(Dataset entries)
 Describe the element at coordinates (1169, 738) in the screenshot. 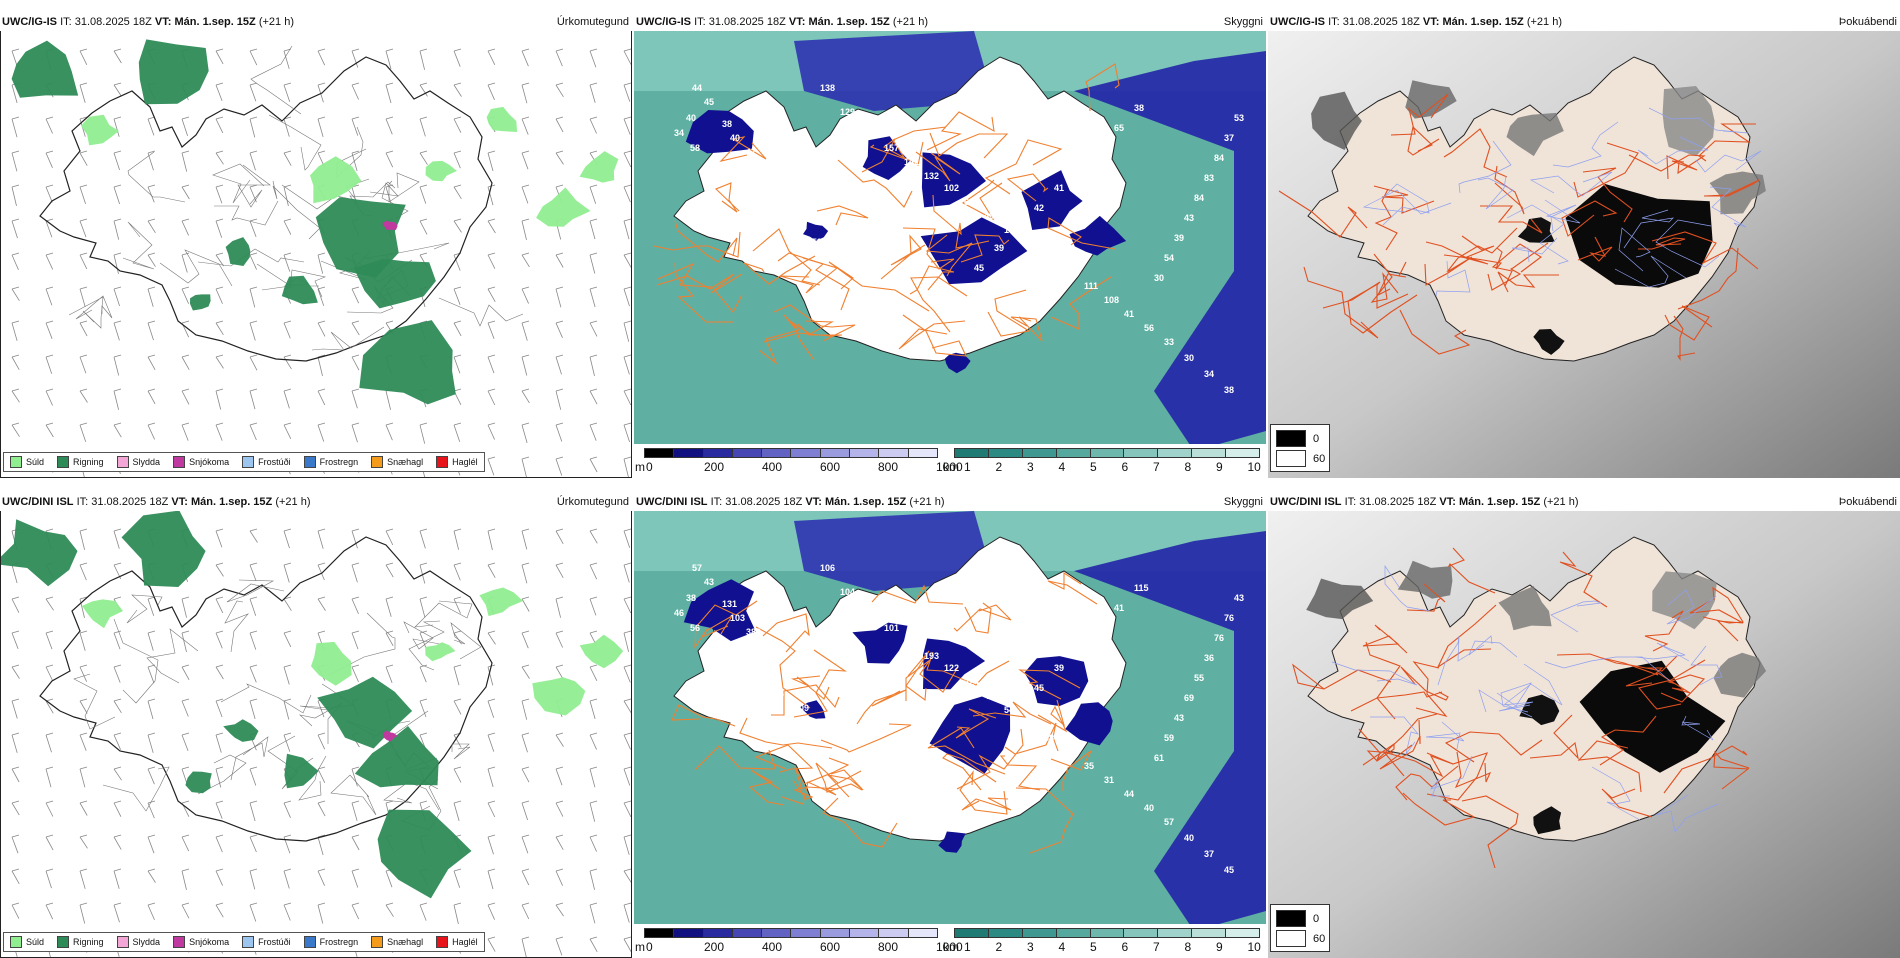

I see `visibility-label: 59` at that location.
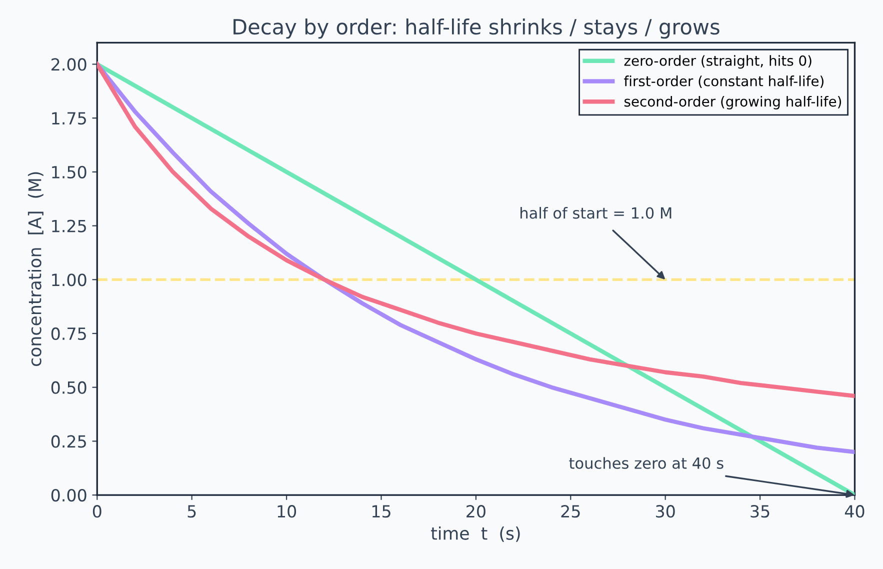 Image resolution: width=883 pixels, height=569 pixels. I want to click on annotation: half of start = 1.0 M, so click(596, 212).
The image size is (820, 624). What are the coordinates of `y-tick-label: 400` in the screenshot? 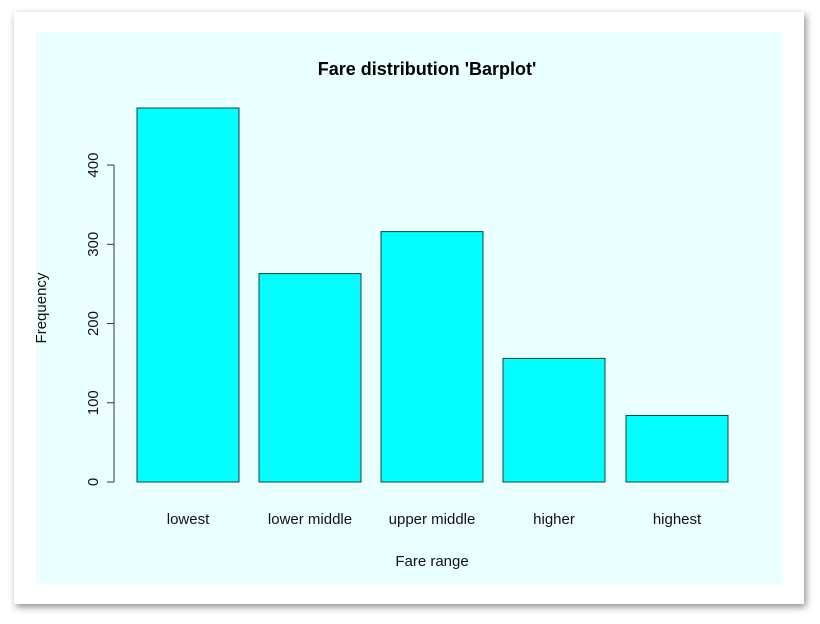 It's located at (94, 166).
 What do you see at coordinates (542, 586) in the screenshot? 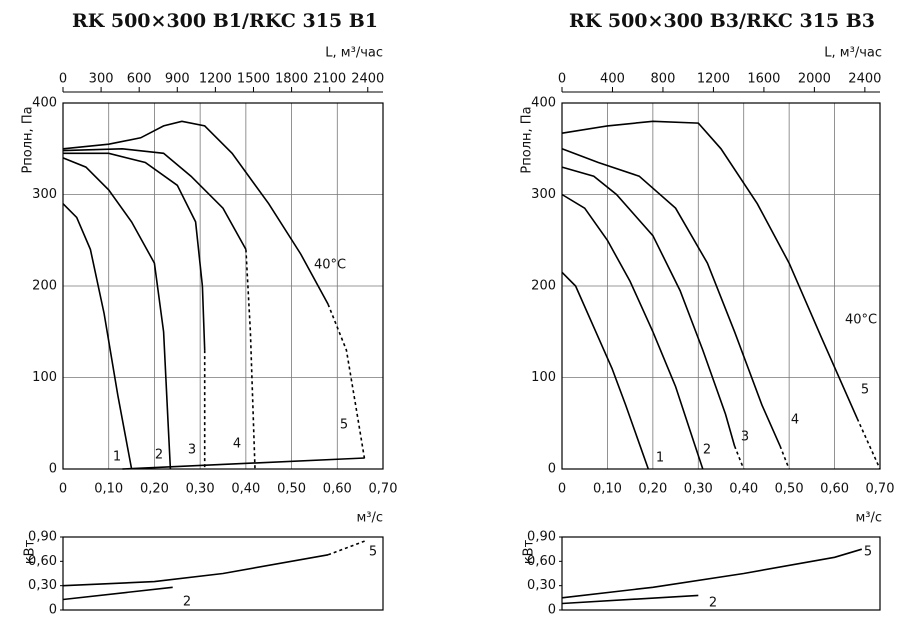
I see `y-tick-label: 0,30` at bounding box center [542, 586].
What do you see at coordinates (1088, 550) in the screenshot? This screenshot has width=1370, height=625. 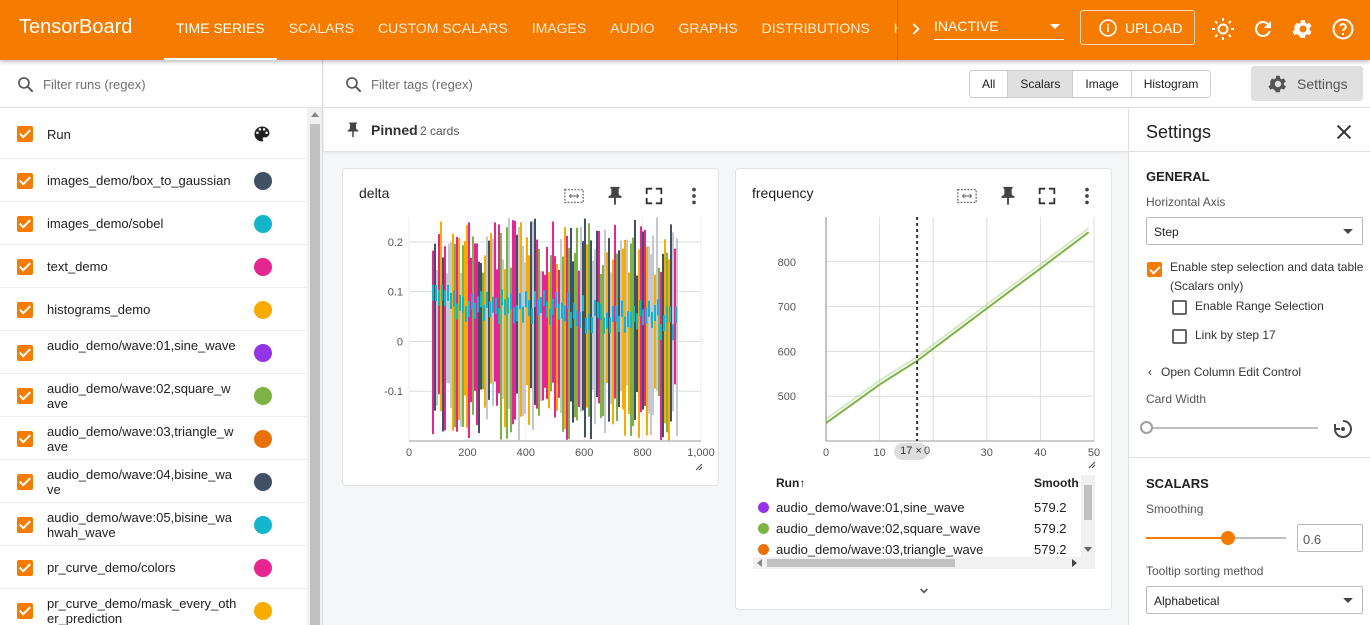 I see `scroll-down-icon` at bounding box center [1088, 550].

● Directive: Please copy the listing from its start up to and including the line with "Image resolution: width=883", changing "Describe" to "Identify" and leaving everything else as it is. Omit the pictures.

● Final answer:
 Identify the element at coordinates (1169, 738) in the screenshot. 

I see `visibility-label: 59` at that location.
 Image resolution: width=883 pixels, height=569 pixels. I want to click on annotation: half of start = 1.0 M, so click(596, 212).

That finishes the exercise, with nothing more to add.